To ward off potentially kinky thoughts from louche readers, let’s get this out of the way right now: T +A Audio stands for “Theory and Application in Electroacoustics,” shortened to “T+A.”
Founded in German Westfalia in 1978, T +A manufactures a complete line of audio gear. As Michael Manousselis of Dynaudio USA (the company’s North American importer) emphasized in an e-mail, “Each and every T+A product is developed and designed in-house, with all engineering and manufacturing conducted at the company’s state-of-the-art factory in Germany—including both loudspeakers and electronics.”
T+A also boasts serious design innovations: “It was the first manufacturer to offer high-end components incorporating RS-232 control, the first to offer CD players with re-clocking and selectable filters, and a trailblazer in the field of fully digital loudspeakers. More recently, T+A pioneered highend streaming network/client audiophile sources.” These bold claims will no doubt raise the eyebrows of certain other manufacturers, and I have no way to prove or disprove them. Regardless, T+A is clearly at the forefront of leading-edge audio design (or among those who are).

**Supplied material:**

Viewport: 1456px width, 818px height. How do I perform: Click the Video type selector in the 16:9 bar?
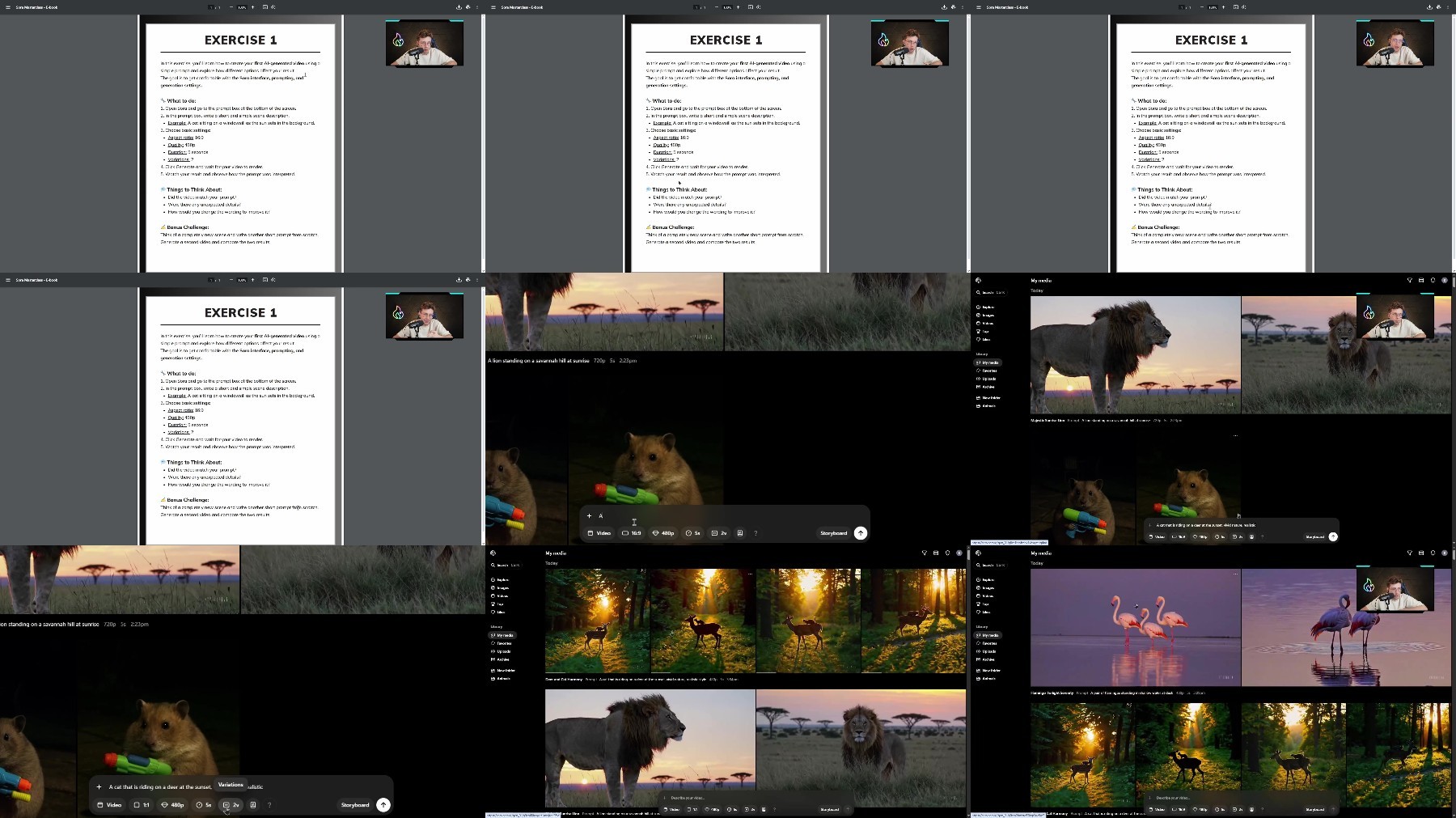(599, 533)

**Written problem:** Print word for word the stretch of the T+A Audio article from "T+A also boasts" up to and including "those who are).".

**Problem solution:**
T+A also boasts serious design innovations: “It was the first manufacturer to offer high-end components incorporating RS-232 control, the first to offer CD players with re-clocking and selectable filters, and a trailblazer in the field of fully digital loudspeakers. More recently, T+A pioneered highend streaming network/client audiophile sources.” These bold claims will no doubt raise the eyebrows of certain other manufacturers, and I have no way to prove or disprove them. Regardless, T+A is clearly at the forefront of leading-edge audio design (or among those who are).